§ ページ抜粋
After the earthquake 揺れたそのあとに

さて、去年の今頃にも震災ネタを書いた気もするが、以前、帰省した際、学生の頃に使っていたパソコンのハードディスクの中から当時の日記というかメモ書きを発掘したので、このところ更新がおぼつかなくなっているのにかまけてアップしてみたりする。なお、去年書いたネタ自体、この時のことを思い起こしながら書いたものなので、幾分重複する。でも、あらためて読むと、臨場感がより強く、かつ、やはり独り善がりな気がする。(ま、その辺りに関しては4年経っても、あまり進歩はない)


Date: Tue, 31 Jan 1995

1995年1月17日未明。僕はどうしたことか目が覚めた。

§ 課題内容
上記の震災を振り返る文章を、一字一句違えずに全文書き写してください。

収録項目
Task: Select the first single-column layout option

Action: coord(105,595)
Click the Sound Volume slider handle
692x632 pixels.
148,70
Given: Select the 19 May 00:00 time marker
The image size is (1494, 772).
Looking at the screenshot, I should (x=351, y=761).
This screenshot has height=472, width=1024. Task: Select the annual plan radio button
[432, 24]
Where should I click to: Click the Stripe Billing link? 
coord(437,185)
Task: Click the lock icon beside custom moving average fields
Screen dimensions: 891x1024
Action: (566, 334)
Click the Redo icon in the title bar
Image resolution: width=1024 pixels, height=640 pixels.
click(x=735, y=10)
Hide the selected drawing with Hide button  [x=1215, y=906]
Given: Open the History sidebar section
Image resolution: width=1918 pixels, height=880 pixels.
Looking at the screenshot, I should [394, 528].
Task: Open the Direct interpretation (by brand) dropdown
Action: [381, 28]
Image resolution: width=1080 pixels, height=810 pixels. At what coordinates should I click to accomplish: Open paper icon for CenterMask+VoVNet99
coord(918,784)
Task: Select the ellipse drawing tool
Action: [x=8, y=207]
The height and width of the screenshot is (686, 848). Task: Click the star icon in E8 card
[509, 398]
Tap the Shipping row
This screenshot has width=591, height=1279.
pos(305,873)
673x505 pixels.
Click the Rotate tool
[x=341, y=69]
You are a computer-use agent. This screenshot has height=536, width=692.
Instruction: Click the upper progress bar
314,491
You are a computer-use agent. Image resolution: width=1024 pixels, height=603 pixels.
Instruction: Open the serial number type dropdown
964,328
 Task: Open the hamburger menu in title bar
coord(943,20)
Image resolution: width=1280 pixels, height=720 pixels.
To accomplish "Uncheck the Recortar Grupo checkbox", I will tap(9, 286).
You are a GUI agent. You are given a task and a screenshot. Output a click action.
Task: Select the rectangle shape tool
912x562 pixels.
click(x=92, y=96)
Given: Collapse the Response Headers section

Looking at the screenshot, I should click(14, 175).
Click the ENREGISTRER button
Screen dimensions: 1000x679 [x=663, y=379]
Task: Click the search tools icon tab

§ 解答
After the earthquake 揺れたそのあとに

さて、去年の今頃にも震災ネタを書いた気もするが、以前、帰省した際、学生の頃に使っていたパソコンのハードディスクの中から当時の日記というかメモ書きを発掘したので、このところ更新がおぼつかなくなっているのにかまけてアップしてみたりする。なお、去年書いたネタ自体、この時のことを思い起こしながら書いたものなので、幾分重複する。でも、あらためて読むと、臨場感がより強く、かつ、やはり独り善がりな気がする。(ま、その辺りに関しては4年経っても、あまり進歩はない)


Date: Tue, 31 Jan 1995

1995年1月17日未明。僕はどうしたことか目が覚めた。